Species previously referred to Dysganus:

- D. bicarinatus Cope, 1876; Single maxillary tooth, originally included seven others from various areas of the skull. Dubious at the Ceratopsia level.
- D. haydenianus Cope, 1876; Single maxillary tooth, originally included two others and bone shards. Dubious at the Ceratopsia level.
- D. peiganus Cope, 1876; Single tooth from the anterior dentary. Hypothesized to be an ankylosaurian, a stegosaurid, or a hypsilophodontid, but it is actually an unworn ceratopsian tooth.

== Classification ==
Cope originally classified Dysganus in Trachodontidae, a family of hadrosauroids now considered a junior synonym of the family Hadrosauridae. In 1901, Franz Nopcsa von Felső-Szilvás assigned Dysganus to the Ceratopsia, either by reading Cope's original descriptions of the genus or by Cope in 1890 indirectly suggesting that Dysganus was a ceratopsian rather than a "trachodontid". Later in 1907, Hatcher et al. republished Cope's original descriptions of Dysganus in their entirety and deduced that the holotype of D. encaustus included teeth of hadrosaurids (then trachodontids), and the teeth of ceratopsids.

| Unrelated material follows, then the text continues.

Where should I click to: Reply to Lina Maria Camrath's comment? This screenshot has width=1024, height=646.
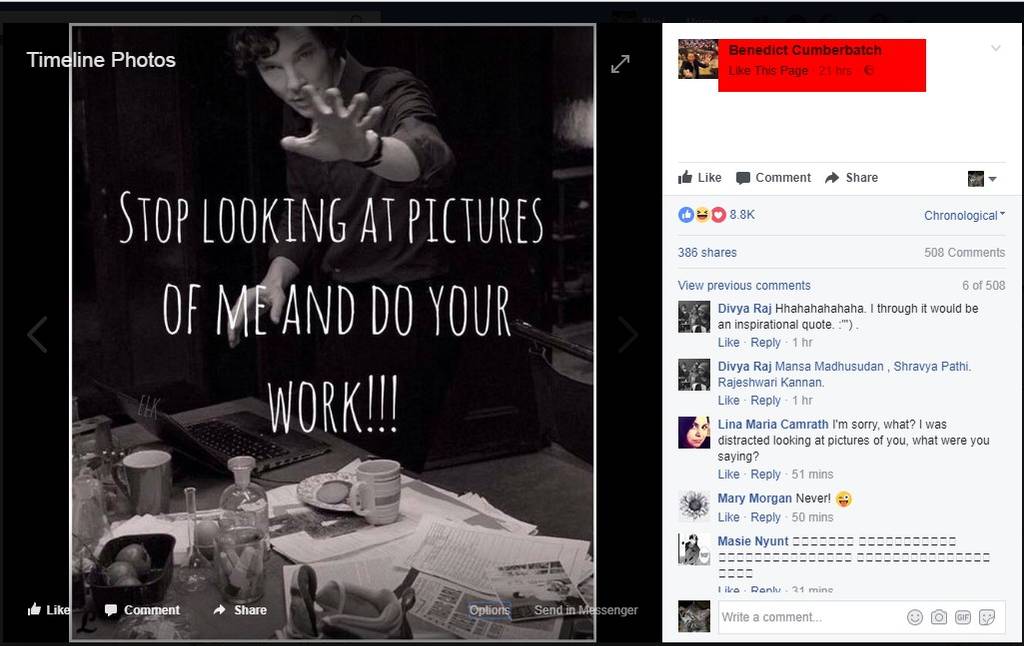click(765, 474)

The teeth of D. peiganus were thought to be from a stegosaurian by Lull and Wright in 1942. However, later analysis by Walter Coombs and Peter Galton demonstrated that all of the teeth were of ceratopsian nature, just from different parts of the mouth and at different stages of erosion.

== Paleoecology ==
All 4 named species are known from the Judith River Formation, the site of expeditions first by Edward Drinker Cope's crews during the early stages of the Bone Wars, including the discoveries of many taxa that he named, though all are now seen as dubious. These include fossils of large, carnivorous tyrannosaurid theropods like Aublysodon and Deinodon and the small dromaeosaurid Zapsalis. Hadrosaurids like Trachodon, Cionodon and Pteropelyx were named. The most common fossils are those of ceratopsians like Monoclonius and Ceratops. Lastly, the ankylosaur Palaeoscincus is known from scattered teeth.